Alors que les chancelleries européennes gardent les yeux rivés sur le front ukrainien et les convulsions du Proche-Orient, un séisme géopolitique majeur couve dans l’angle mort total de nos diplomates. À l’extrême nord du continent sud-américain, une poudrière territoriale menace d’exploser : l’Essequibo.

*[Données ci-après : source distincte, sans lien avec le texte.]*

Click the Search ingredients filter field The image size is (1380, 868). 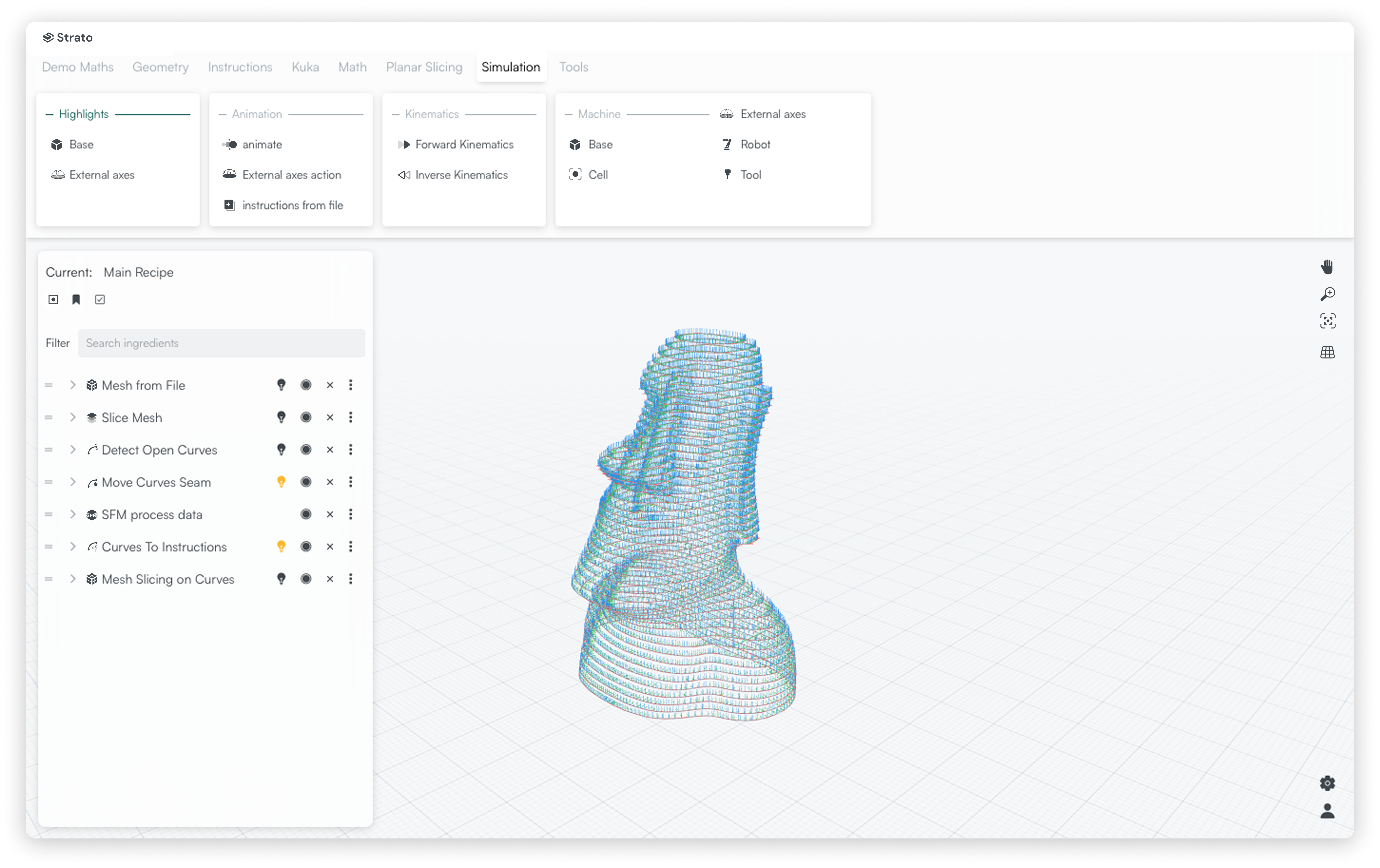click(221, 343)
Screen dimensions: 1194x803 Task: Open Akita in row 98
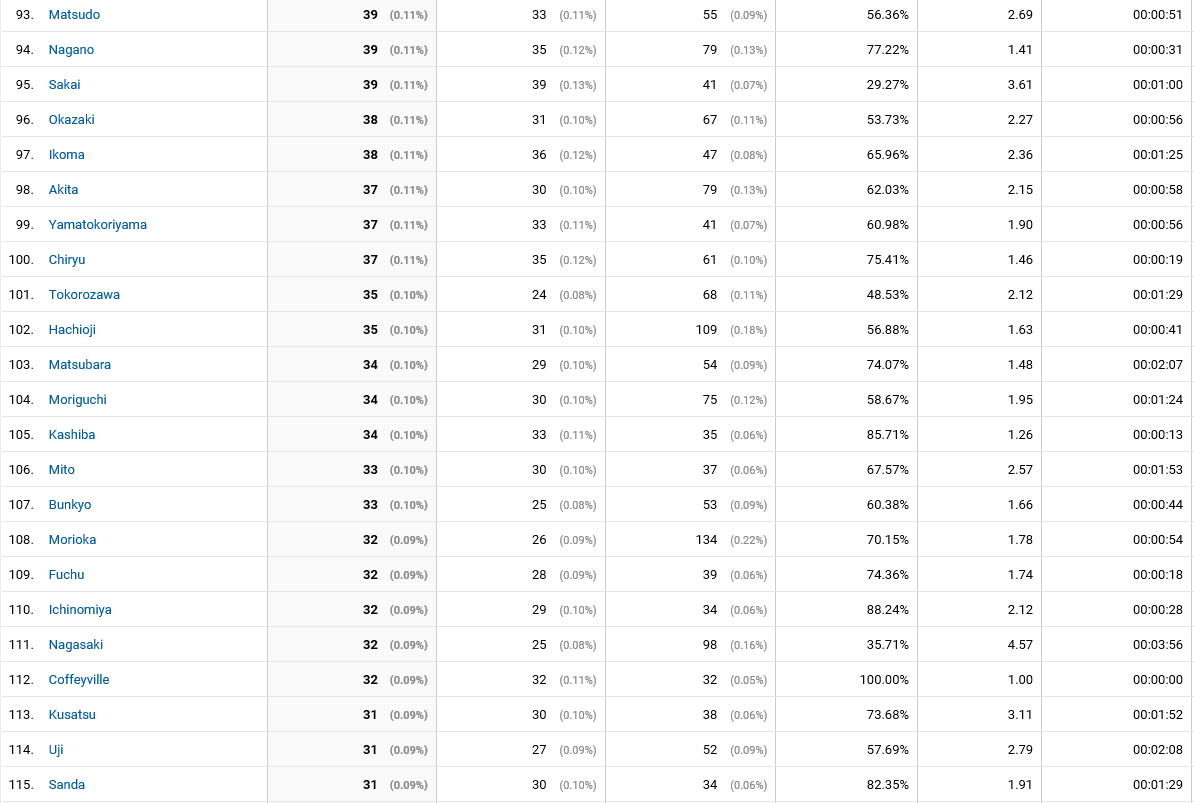coord(63,190)
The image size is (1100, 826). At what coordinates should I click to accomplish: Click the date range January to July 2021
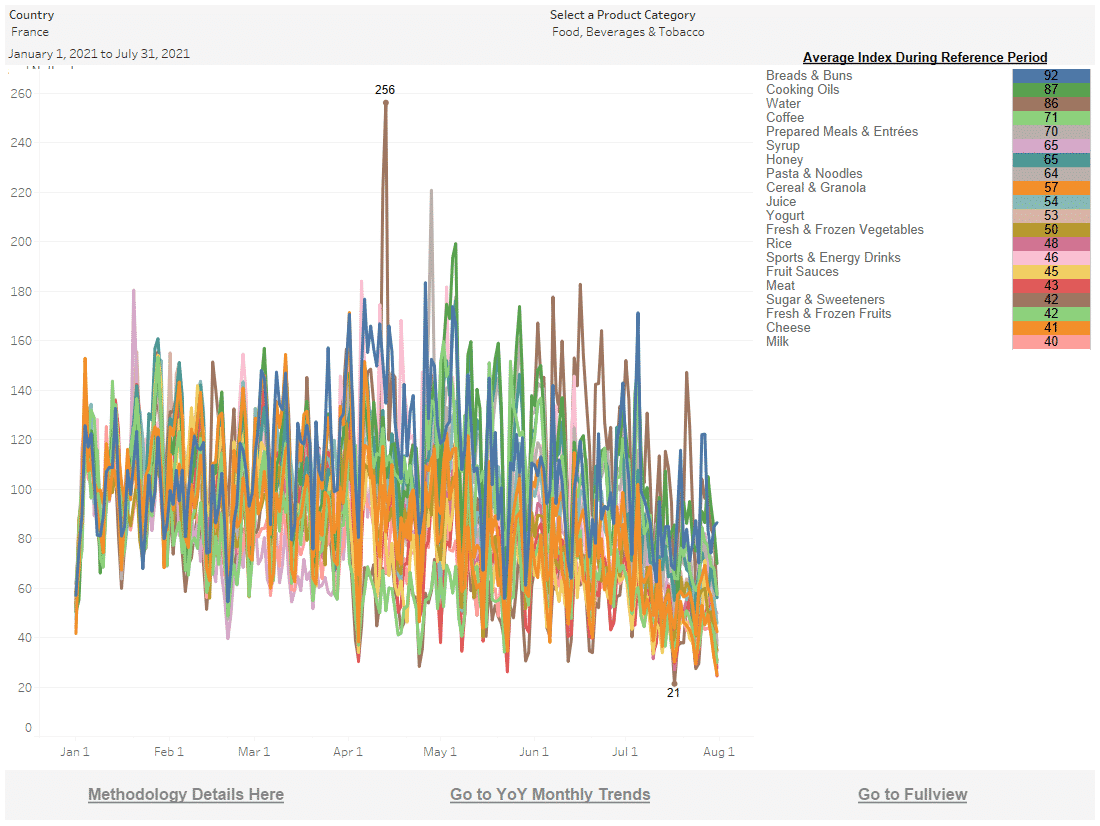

Ce territoire grand comme la moitié de l’Italie — administré par le Guyana mais revendiqué avec une agressivité croissante par le régime de Nicolás Maduro — concentre aujourd’hui les plus importantes découvertes de pétrole offshore réalisées sur la planète depuis dix ans.

Le piège d’une illusion diplomatique
Pour les dirigeants du Vieux Continent, feindre l’ignorance n’est plus une posture tenable. Ce qui se joue à Georgetown dépasse le simple différend frontalier hérité du XIXe siècle : c’est le nouveau front de la sécurité énergétique mondiale.
Depuis que le géant américain ExxonMobil a transformé ce paisible État anglophone en un véritable « Eldorado noir », le rapport de force régional a basculé. Le Guyana affiche désormais une croissance à deux chiffres, tandis que le Venezuela voisin, étranglé par les sanctions économiques suivies par le Ministère de l’Économie et des Finances et en quête d’un exutoire nationaliste, dénonce l’arbitrage international comme une spoliation. Caracas multiplie les manœuvres militaires à la frontière et lorgne ouvertement sur cette manne pour financer sa propre survie.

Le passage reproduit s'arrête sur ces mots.